66 Aquilae

Observation data Epoch J2000 Equinox ICRS
- Constellation: Aquila
- Right ascension: 20^{h} 13^{m} 13.87230^{s}
- Declination: −01° 00′ 33.7724″
- Apparent magnitude (V): 5.44

Characteristics
- Spectral type: K5 III
- B−V color index: 1.430±0.001

Astrometry
- Radial velocity (R_{v}): −30.1±1.7 km/s
- Proper motion (μ): RA: +32.872 mas/yr Dec.: –15.851 mas/yr
- Parallax (π): 4.4436±0.3133 mas
- Distance: 730 ± 50 ly (230 ± 20 pc)
- Absolute magnitude (M_{V}): −1.20

Details
- Mass: 1.4 M_{☉}
- Radius: 55 R_{☉}
- Luminosity: 753 L_{☉}
- Surface gravity (log g): 1.27 cgs
- Temperature: 4,006 K
- Metallicity [Fe/H]: −0.19 dex
- Age: 2.3 Gyr
- Other designations: 66 Aql, BD−01°3920, GC 28068, HD 192107, HIP 99631, HR 7720, SAO 144181

Database references
- SIMBAD: data

= 66 Aquilae =

Star in the constellation Aquila

66 Aquilae, abbreviated 66 Aql, is a fifth-magnitude star in the constellation of Aquila. 66 Aquilae is its Flamsteed designation. It is visible to the naked eye, having an apparent visual magnitude of 5.44. The star shows an annual parallax shift of 4.4 mas, which provides a distance estimate of around 730 light years. It is moving closer to the Earth with a heliocentric radial velocity of −30 km/s. The motion of the star over time suggests some displacement, which may indicate it is a close binary system.
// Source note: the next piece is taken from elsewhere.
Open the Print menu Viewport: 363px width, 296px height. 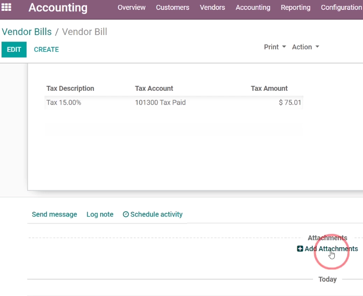275,47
This is an aging giant star with a stellar classification of K5 III, which indicates it has exhausted the supply of hydrogen at its core and expanded off the main sequence. The measured angular diameter of this star, after correcting for limb darkening, is 2.44±0.03 mas. At its estimated distance, this yields a physical size of roughly 55 times the radius of the Sun. It is radiating 753 times the Sun's luminosity from its enlarged photosphere at an effective temperature of ±4006 K, giving the star an orange hue.
This star was part of the obsolete constellation Anguilla.